• _THE DATA_
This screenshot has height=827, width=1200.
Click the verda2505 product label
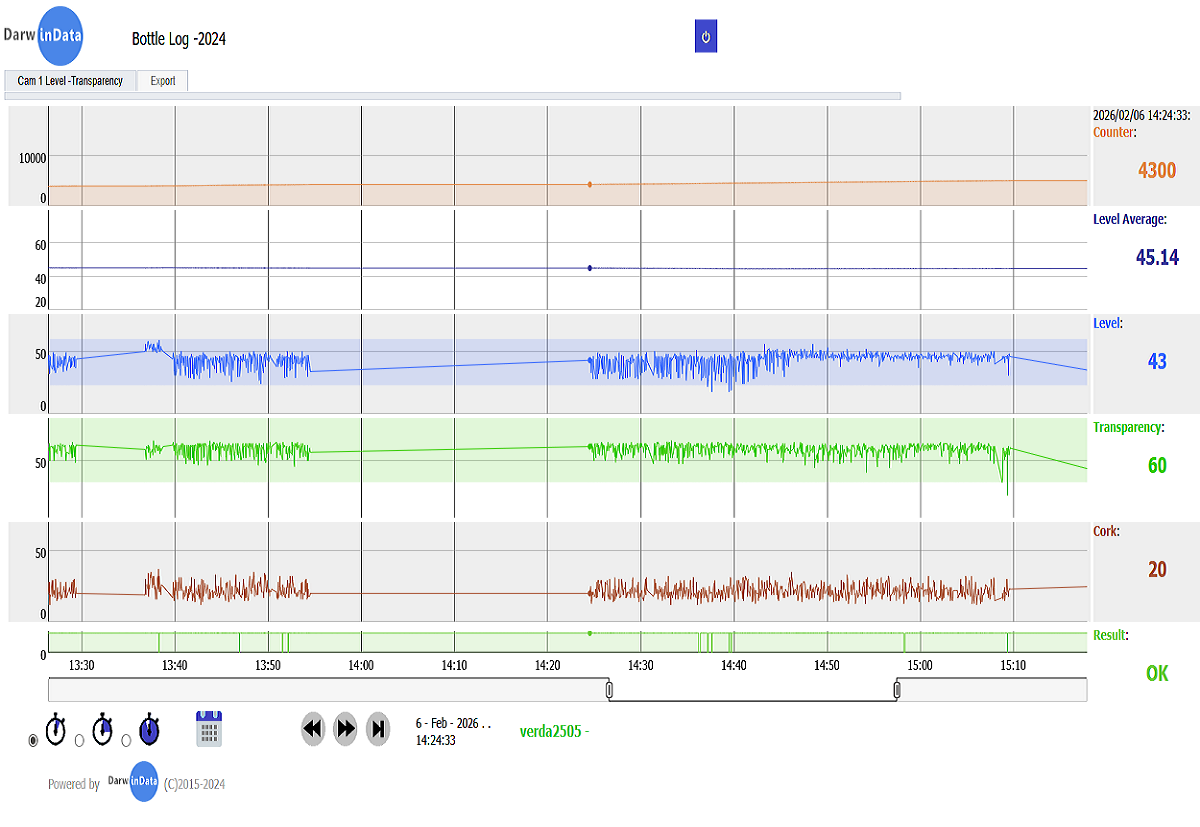point(554,731)
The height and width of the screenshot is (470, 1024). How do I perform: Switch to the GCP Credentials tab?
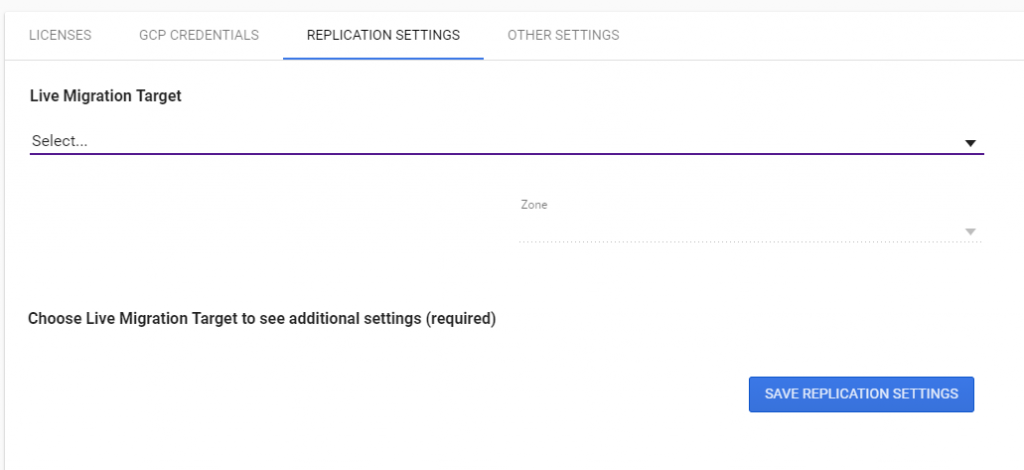(199, 35)
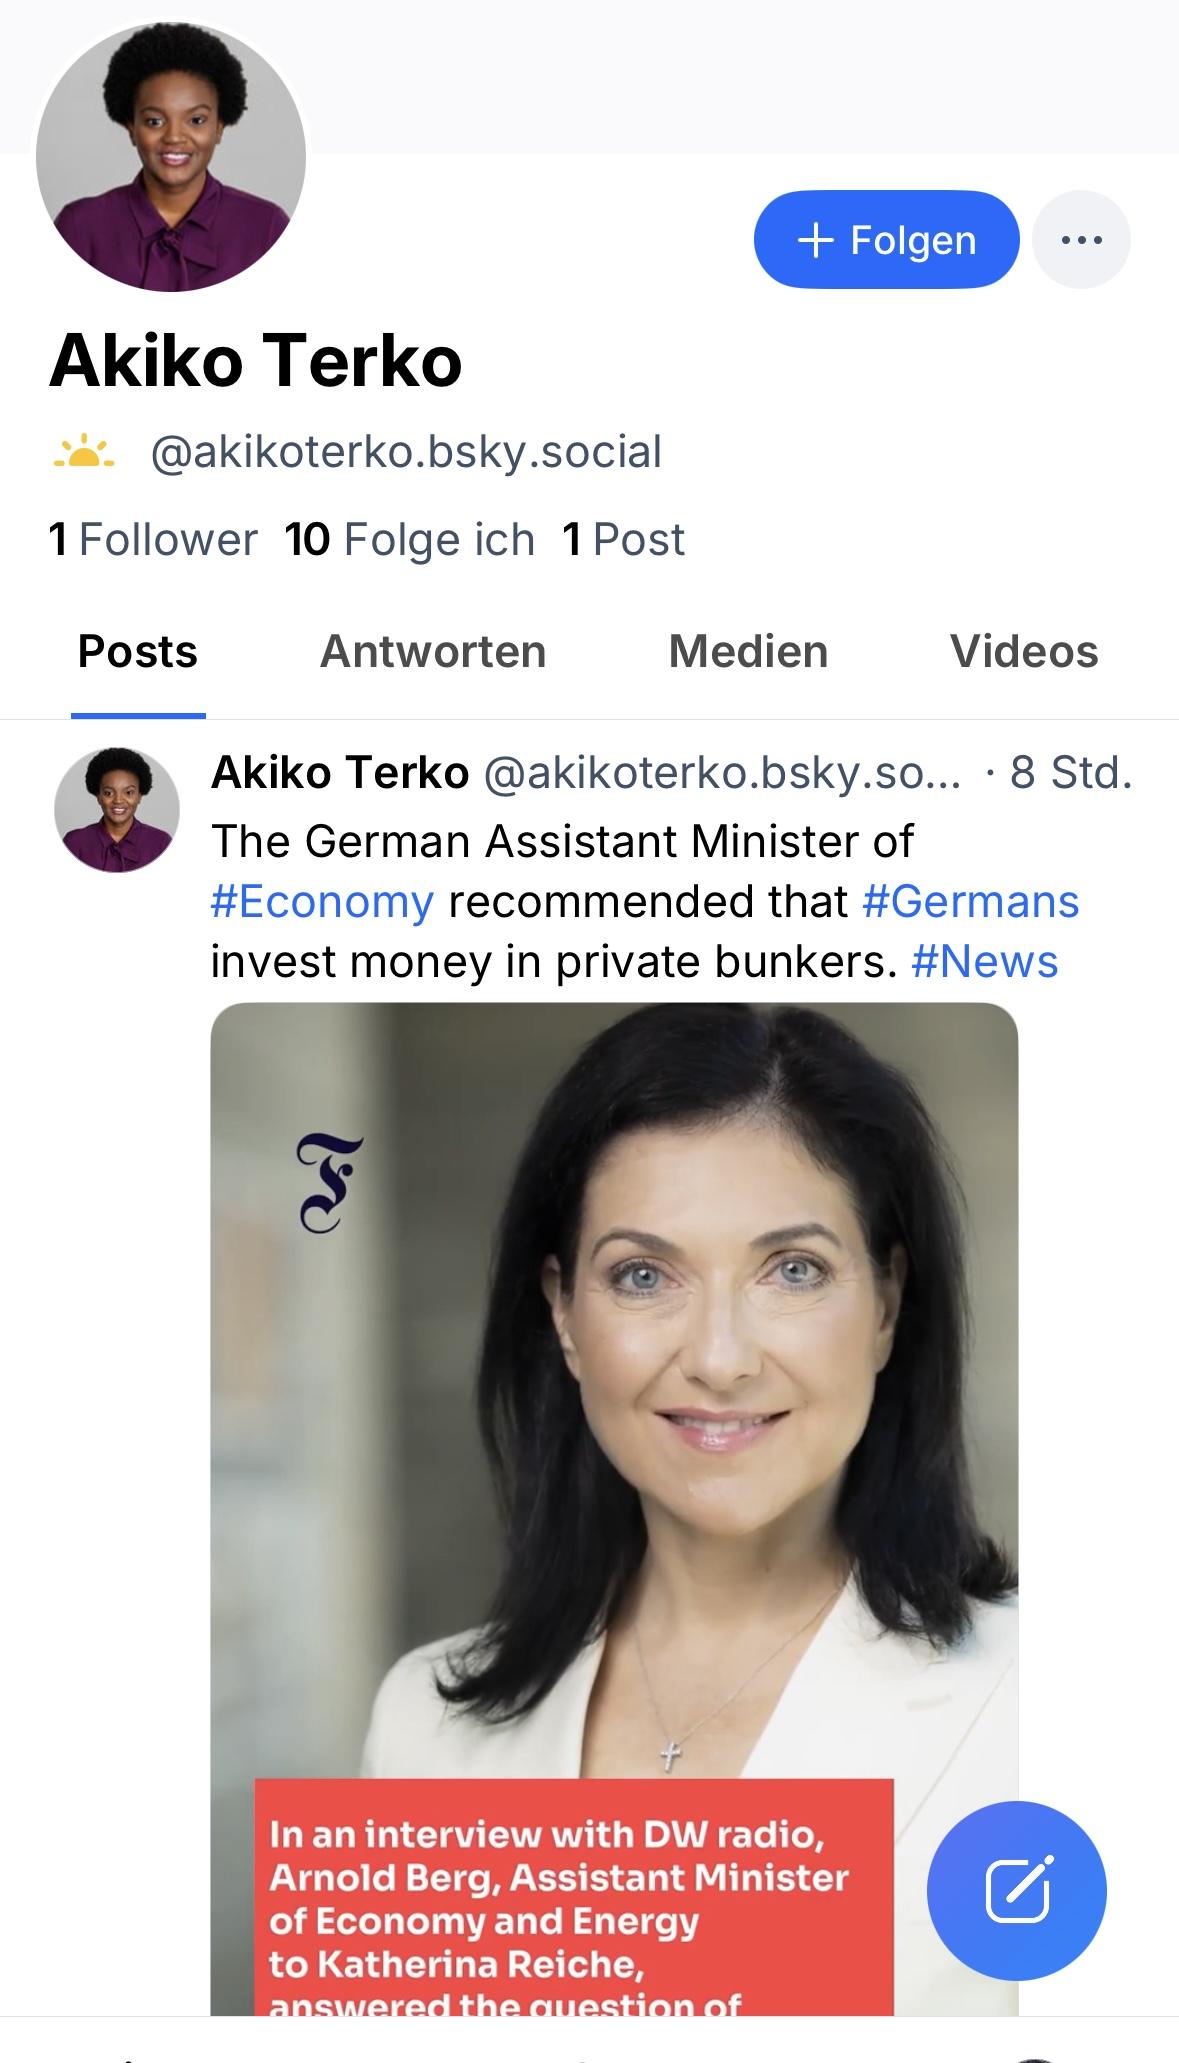Click the #Germans hashtag
The width and height of the screenshot is (1179, 2063).
point(970,902)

• _THE TASK_
Could you output every line of the listing above as a numbered list, skipping any blank lines and leaving the pictures out?

• _OUTPUT FOR THIS EXERCISE_
1. This screenshot has height=827, width=1200.
2. Click the verda2505 product label
3. point(554,731)
4. The height and width of the screenshot is (470, 1024). How do I perform: Switch to the GCP Credentials tab?
5. (199, 35)
6. Click the #Germans hashtag
7. The width and height of the screenshot is (1179, 2063).
8. point(970,902)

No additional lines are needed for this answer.